Berikut data negara dengan mata uang terbesar untuk tiap lembar uangnya:
Zimbabwe 100.000.000.000
Vietnam 500.000
Indonesia 100.000
Indonesia diperekonomian global berada pada urutan ke-3, negara-negara yang memiliki pecahan mata uang terbesar. Jika kita melihat daftar nilai tukar mata uang di bank saja misalnya:
USD 1 = Rp. 9.200,- (Indonesia)
USD 1 = SGD 1,4,- (Singapura)
USD 1 = Bath 41,- (Thailand)
USD 1 = Ringgit 4,2,- (Malaysia)
Bayangkan, bahwa di antara negara tetangga terdekat saja, nilai uang kita paling kecil. Artinya, secara global kewibawaan mata uang rupiah menjadi sangat kurang. Jumlah uang beredar kita paling besar secara nominal. Karena besarnya, sehingga transaksi ekonomi menjadi tidak efisien jika menggunakan pecahan mata uang kecil, maka BI menerbitkan pecahan mata uang besar (100 ribu rupiah). Andai anda ingin menarik uang senilai 200 juta untuk membeli mobil secara cash, sementara pecahan uang terbesar cuma Rp. 10.000,-. Artinya anda harus membawa dua koper besar untuk membawa uang pecahan 10 ribu rupiah sebanyak 20.000,- lembar. Berapa besar ruangan yang dibutuhkan jika harus menyimpan uang sebesar 10 Trilyun dengan pecahan maksimal Rp. 10.000,- Andaikan jumlah uang kartal (riel) yang beredar sebesar 250 Trilyun dan setiap hari BI menyerap 50 Trilyun. Dengan pecahan Rp. 10.000,- berarti BI harus membangun gedung baru hanya utnuk menyimpan uang itu. Luar biasa kan?
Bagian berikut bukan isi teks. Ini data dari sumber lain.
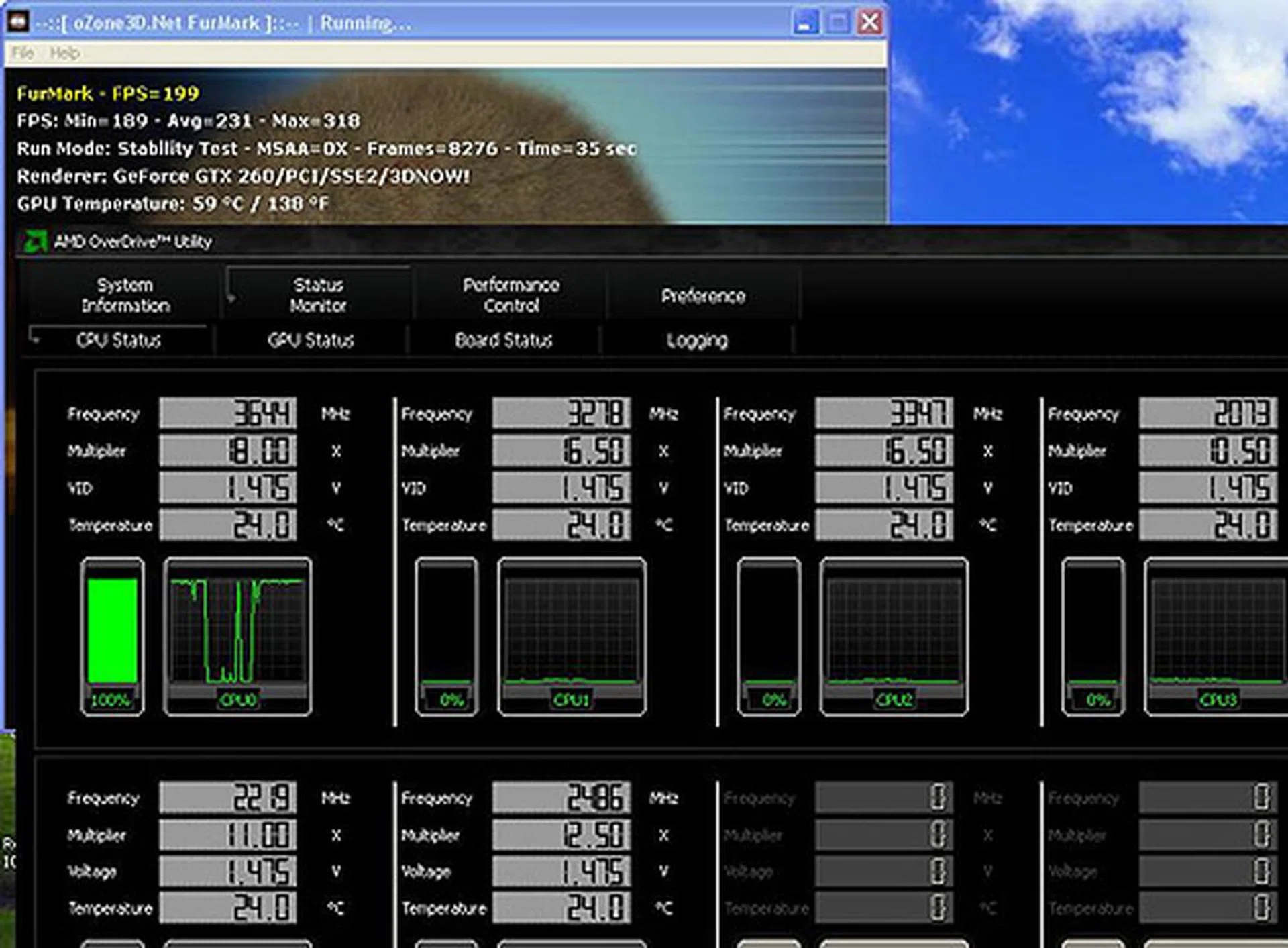Click the FurMark window title bar icon
The height and width of the screenshot is (948, 1288).
[17, 21]
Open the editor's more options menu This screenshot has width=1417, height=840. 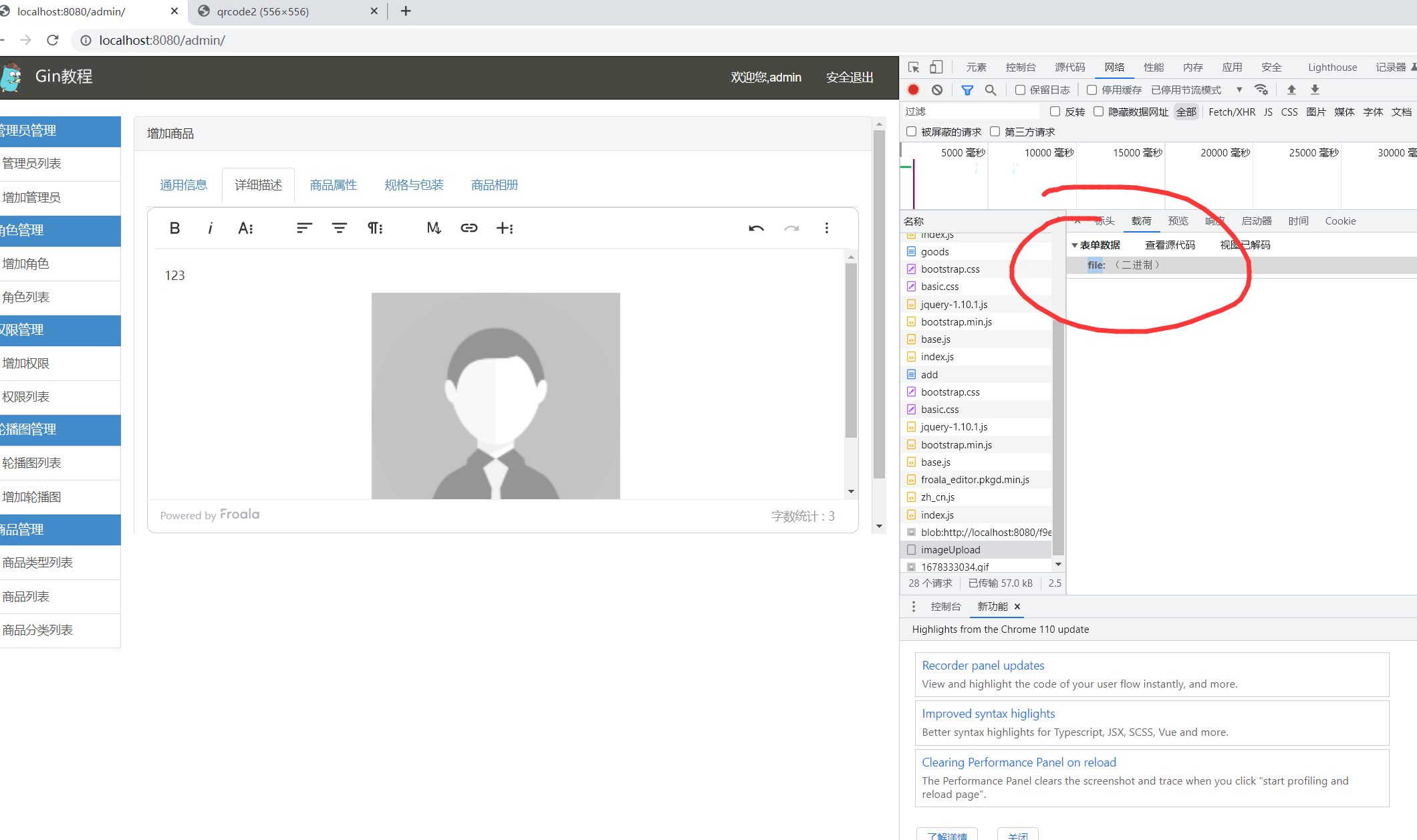coord(827,228)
Masalah kewibawaan ini sangat besar pengaruhnya dalam transaksi global. Jika anda pergi ke Singapura, berarti anda perlu membawa uang kas mungkin jumlahnya 10 juta rupiah jika tidak sempat menukarnya dalam mata uang SGD. Apakah anda bisa langsung bertransaksi? Saya jamin tidak ada yang mau menerima uang itu. Anda harus ke money changer dulu untuk mengkonversinya menjadi rupiah. Sayangnya tidak semua money changer menerima rupiah. Ringgit Malaysia bahkan lebih laku di sana dibanding mata uang negara kita yang besar dan luas ini. Saya sampai tercengang melihat kenyataan itu dan sedih juga. Anggaplah anda bertemu dengan money changer yang mau menerima, lalu dengan kurs Rp. 6.500,- per SGD maka sekarang anda menerima SGD 1.540,-. Bayangkan uang 10 juta rupiah atau sebanyak 100 lembar dalam pecahan Rp. 100.000,- tinggal menjadi 17 lembar (15 lembar pecahan 100 dan 2 lembar pecahan 20 SGD). Sekarang anda bisa memasukkan lembaran itu dalam dompet saku anda. Bagaimana kalau anda lupa membawa USD atau EUR, lalu buru-buru anda pergi ke Inggris misalnya. Kemana anda akan menarik uang? Mungkin ada bank yang bisa, tapi saya khawatir apakah mereka punya persediaan rupiah? Wah, sulit sekali menjawabnya.....
Pelaksanaan Redenominasi
Untuk melakukan redenominasi, persyaratan pertama yang harus ditempuh BI adalah mendapatkan restu dari pemerintah (pelaksana kebijakan fiskal) dan DPR (kebijakan legislasi). Pelaku kebijakan moneter (BI) dan kebijakan fiskal (Depkeu) harus berkoordinasi secara cepat, tepat dan sungguh-sungguh, terutama sosialisasi ke masyarakat yang paling bawah. Paling tidak harus diatur agar harga barang-barang di toko dan di pasar jangan sampai berubah drastis dan dalam jangka waktu yang agak panjang dibiarkan ada dua mata uang yang beredar. Misalnya pecahan 1.000 sekarang tetap ada lalu dikeluarkan juga pecahan yang setara (Rp. 1,-) paling tidak selama dua tahun atau lebih, sehingga masyarakat secara alamiah bisa belajar dan mengetahui kebijakan ini. Juga harus dipantau dan dimonitor langsung ke pasar-pasar (jika perlu ada poskonya) dimana dikhawatirkan para pelaku transaksi ekonomi riel di daerah-daerah salah mengerti sehingga mengarah pada kerusuhan. Fungsi polsek mungkin sangat memungkinkan untuk dimaksimalkan sebagai agen sosialisasi di daerah-daerah terutama daerah dengan tingkan turn-over (perputaran ekonomi) yang rendah. Selanjutnya, proses penggantian uang lama dengan uang baru juga harus perlahan-lahan dan jangan ekstrim untuk menghindari adanya issue bahwa uang lama sudah tidak laku misalnya.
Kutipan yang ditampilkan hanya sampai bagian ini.